Arrow-right Camera
The Spokesman-Review Newspaper
Spokane, Washington  Est. May 19, 1883

New book examines the surprisingly rich history of skiing in Spokane

Sixty years ago, a former president of the Spokane Ski Club came up with a harebrained idea.

Why not make a ski resort within city limits?

So in 1958, Don Katke started work on the City Ski Acres Resort. It was located just north of the current-day Joe Albi Stadium and was inside city limits.

Katke installed a 700-foot rope tow powered by a Cadillac engine, bought snowmaking equipment, leased land that is now the Fairmount Memorial Park and set up lights for night skiing.

He was in business, claiming that his modest resort was perfect for slalom racers and beginners. Plus, as he was proud to point out, it was the only resort west of the Mississippi within city limits and capable of making its own snow.

Two years later, Katke died and the resort closed.

This is just one of the many stories that fill a new book examining the surprisingly rich, and relatively unknown, history of Spokane-area skiing.

The 247-page “Spokane’s History of Skiing” is a meticulously researched examination of the history of skiing in the Inland Northwest.

“I wanted to show how Spokane’s history of skiing is significant both at the state and national as well as the international levels,” author Cris Currie said.

Currie, who has been the president of the Friends of Mt. Spokane State Park group since 1998, spent three years researching and writing the book.

Although often considered a backwater in the ski world, Currie points out that Mount Spokane, and the Spokane area, saw a number of skiing firsts. Those included the first ski jump in Washington, one of the nation’s largest all-volunteer ski patrols and, for many years, the longest lighted ski runs in the country.

But that’s the story of skiing in Spokane. Fast starts followed by mishap.

“We had this great start, but a lot of things didn’t work out very well,” he said.

On Mount Spokane itself, hopes for the area’s skiing future were never higher than in the late 1940s and early 1950s. A double chairlift started operation in 1947. But the lift was placed on the southern side of the mountain and was plagued with problems. Constant winds and snows buried the lift and destroyed aboveground power lines. The double lift, one of the first in the nation, was only operational for three seasons.

At roughly the same time the doomed lift closed, a magnificent expansion to the Grand Lodge was underway. The lodge, and its expansion, boasted a three-story, glassed-in stairwell and a knotty cedar interior reminiscent of famed National Parks lodges, and was “destined to make Mount Spokane a nationally known ski area.”

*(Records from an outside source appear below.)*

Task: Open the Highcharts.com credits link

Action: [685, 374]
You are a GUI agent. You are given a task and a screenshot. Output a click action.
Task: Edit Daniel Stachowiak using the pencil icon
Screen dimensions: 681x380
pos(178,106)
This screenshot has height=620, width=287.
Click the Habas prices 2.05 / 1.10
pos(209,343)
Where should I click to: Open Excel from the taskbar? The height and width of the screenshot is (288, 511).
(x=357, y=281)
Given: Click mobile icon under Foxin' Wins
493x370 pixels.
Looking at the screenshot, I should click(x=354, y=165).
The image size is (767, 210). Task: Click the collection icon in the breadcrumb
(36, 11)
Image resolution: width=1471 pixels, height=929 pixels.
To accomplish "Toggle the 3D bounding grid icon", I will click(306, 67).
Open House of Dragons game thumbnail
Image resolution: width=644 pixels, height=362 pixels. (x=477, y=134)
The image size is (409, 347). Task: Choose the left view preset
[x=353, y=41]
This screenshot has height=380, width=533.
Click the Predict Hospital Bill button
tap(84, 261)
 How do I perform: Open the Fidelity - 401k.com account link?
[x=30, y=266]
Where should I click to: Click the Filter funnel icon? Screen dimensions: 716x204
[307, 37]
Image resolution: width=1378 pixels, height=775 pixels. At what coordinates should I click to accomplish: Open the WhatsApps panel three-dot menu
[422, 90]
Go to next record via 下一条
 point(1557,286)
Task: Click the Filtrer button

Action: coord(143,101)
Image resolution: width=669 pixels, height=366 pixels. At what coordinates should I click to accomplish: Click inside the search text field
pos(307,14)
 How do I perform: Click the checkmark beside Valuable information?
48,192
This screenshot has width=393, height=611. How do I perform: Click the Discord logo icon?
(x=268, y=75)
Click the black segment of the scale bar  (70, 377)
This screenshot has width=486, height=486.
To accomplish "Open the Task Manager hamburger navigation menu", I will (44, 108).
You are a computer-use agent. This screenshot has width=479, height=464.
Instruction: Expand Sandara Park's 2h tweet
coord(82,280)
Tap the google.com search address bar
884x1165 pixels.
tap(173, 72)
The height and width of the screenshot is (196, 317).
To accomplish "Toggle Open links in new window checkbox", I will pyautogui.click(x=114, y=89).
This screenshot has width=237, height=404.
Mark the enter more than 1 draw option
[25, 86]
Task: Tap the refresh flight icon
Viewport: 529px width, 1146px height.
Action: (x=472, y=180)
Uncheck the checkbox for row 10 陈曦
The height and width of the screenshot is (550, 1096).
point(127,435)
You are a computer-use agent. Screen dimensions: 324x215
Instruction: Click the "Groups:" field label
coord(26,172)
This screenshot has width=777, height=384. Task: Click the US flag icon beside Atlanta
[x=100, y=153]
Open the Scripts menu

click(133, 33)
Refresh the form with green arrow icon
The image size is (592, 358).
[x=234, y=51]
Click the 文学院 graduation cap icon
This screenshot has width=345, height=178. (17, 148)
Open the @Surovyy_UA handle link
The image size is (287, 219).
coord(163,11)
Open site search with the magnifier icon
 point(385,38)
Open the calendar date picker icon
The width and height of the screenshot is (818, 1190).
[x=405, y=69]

But disaster struck again when in 1952, the night before the lodge’s grand opening, a spark ignited leaking gasoline, sending flames 50 feet into the air.

The entire structure burned to the ground.

“The double whammy of losing the chairlift and losing the lodge right after it was just a huge blow, and we’ve never recovered from that, really,” Currie said. “The enthusiasm that both of those things generated just dissipated.”

Aside from the history, Currie had another reason for writing the book.

“I wanted to try and heal some of this ugly divisiveness that the Chair 6 expansion created in the Spokane community,” he said.

That of course was the decades long back-and-forth between the nonprofit Mt. Spokane Ski and Snowboard Park, Washington State Parks and conservation organizations, regarding expanding the ski area onto the north side of Mount Spokane.

Currie said he didn’t support the expansion, but the process was fair, and he believes that understanding how the new runs came to be would go a long way in healing any residual anger about the outcome.

“It was as fair a process as I think it could have been,” Currie said.

The tension between recreation and resource protection is an important one to maintain. He said the government plays an integral role in that balance.

“Through all of that, I’ve come to feel really strongly that we can’t afford to get too frustrated with government,” he said, “because government is really essential to balance in all aspects of our society.”

Currie is hopeful that the story of Spokane skiing is only growing. He points to the increased popularity of Nordic skiing as a hopeful sign.

That, he said, shows the power of volunteers working with the government and nonprofits. He hopes that what momentum skiing has gained in the area will only grow.